Data shown:
****************************************

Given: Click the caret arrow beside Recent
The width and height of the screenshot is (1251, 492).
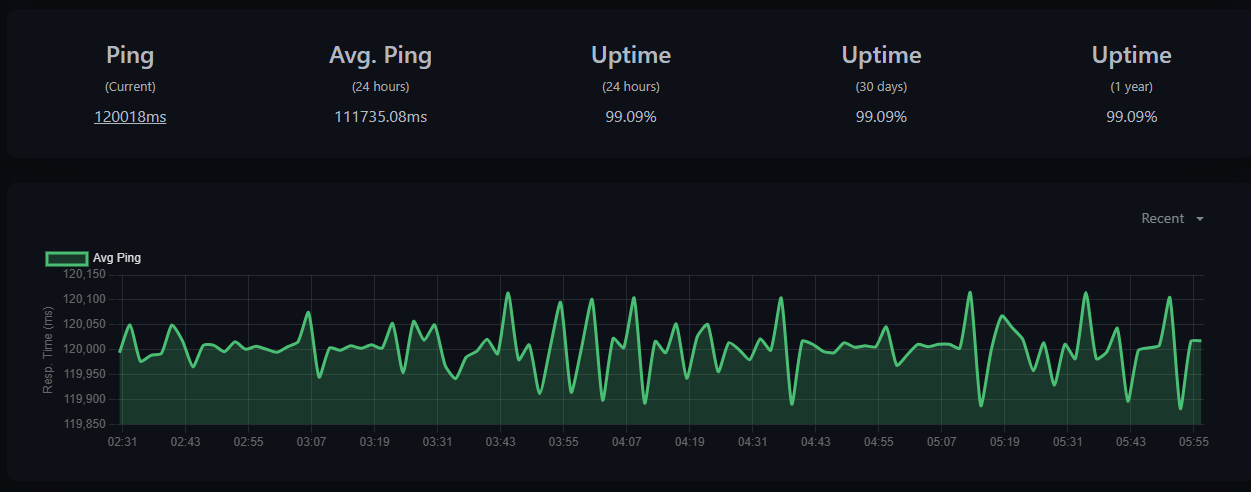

****************************************

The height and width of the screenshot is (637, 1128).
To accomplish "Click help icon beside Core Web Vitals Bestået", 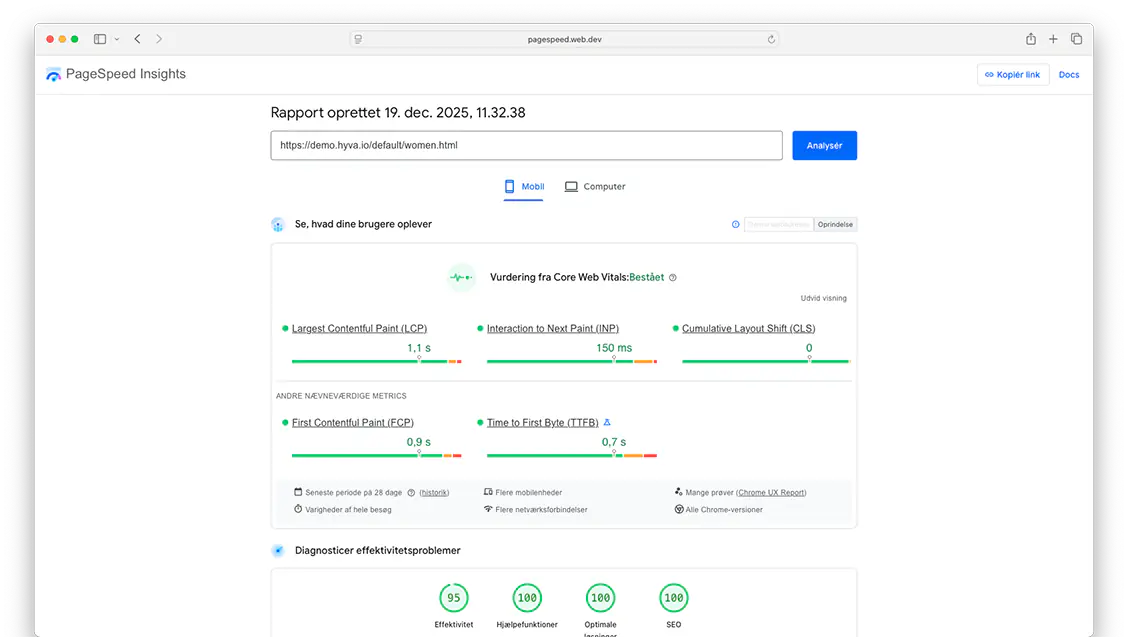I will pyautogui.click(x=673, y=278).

****************************************

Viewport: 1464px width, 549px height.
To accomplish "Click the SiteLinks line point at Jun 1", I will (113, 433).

****************************************

Exercise directions: Within the data above, the span starting at the line containing "Given: Click the caret arrow beside Recent" and ending at the line containing "The width and" is to be retyped exactly, with no other lines.

Exercise answer:
Given: Click the caret arrow beside Recent
The width and height of the screenshot is (1251, 492).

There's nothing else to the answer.